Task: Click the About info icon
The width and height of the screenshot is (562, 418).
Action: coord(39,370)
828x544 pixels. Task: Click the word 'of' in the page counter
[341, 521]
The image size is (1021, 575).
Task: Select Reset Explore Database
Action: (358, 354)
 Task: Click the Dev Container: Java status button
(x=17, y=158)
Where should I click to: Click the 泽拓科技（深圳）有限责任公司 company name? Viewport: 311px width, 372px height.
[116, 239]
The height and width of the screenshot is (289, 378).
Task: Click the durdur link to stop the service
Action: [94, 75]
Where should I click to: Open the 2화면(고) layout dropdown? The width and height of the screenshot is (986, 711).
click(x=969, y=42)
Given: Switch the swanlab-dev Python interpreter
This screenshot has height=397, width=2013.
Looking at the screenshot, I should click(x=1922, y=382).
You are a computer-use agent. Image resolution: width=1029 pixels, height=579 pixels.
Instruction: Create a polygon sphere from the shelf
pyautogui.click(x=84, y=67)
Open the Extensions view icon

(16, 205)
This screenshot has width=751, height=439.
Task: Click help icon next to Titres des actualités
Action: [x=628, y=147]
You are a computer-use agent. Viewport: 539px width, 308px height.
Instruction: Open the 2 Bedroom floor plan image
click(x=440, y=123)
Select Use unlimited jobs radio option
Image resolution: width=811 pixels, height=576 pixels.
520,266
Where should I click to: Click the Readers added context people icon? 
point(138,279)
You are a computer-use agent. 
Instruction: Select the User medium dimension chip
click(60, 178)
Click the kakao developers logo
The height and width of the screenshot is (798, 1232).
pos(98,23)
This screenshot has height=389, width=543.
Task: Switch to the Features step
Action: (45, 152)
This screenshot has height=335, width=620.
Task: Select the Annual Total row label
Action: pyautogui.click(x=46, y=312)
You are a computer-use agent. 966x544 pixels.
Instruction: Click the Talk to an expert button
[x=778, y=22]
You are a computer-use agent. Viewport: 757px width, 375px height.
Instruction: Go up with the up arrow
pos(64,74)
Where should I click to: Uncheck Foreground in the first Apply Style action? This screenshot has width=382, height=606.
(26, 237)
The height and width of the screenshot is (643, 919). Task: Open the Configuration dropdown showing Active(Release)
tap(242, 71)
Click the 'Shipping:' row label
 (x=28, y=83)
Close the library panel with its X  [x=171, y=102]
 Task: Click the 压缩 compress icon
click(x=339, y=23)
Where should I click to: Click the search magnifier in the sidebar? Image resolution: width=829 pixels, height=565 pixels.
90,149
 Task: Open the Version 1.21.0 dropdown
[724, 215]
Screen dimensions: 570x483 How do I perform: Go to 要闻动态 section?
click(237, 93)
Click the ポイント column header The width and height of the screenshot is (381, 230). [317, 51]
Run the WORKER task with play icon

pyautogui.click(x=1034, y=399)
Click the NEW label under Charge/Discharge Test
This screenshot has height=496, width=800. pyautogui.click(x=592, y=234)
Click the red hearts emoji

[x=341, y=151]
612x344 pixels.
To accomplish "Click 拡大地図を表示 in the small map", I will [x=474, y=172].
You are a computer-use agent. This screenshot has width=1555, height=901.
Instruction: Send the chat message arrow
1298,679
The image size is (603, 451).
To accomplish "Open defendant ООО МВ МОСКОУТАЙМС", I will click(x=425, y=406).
════
§ **Required action**: Search the material above for the word "computer", then copy out each line that has it.

§ **Answer to this exercise**:
You are a computer-use agent. Image resolution: width=1029 pixels, height=579 pixels.
You are a computer-use agent. Viewport: 539px width, 308px height.
You are a computer-use agent. 
You are a computer-use agent. 966x544 pixels.
You are a computer-use agent. Viewport: 757px width, 375px height.
You are a computer-use agent. This screenshot has width=1555, height=901.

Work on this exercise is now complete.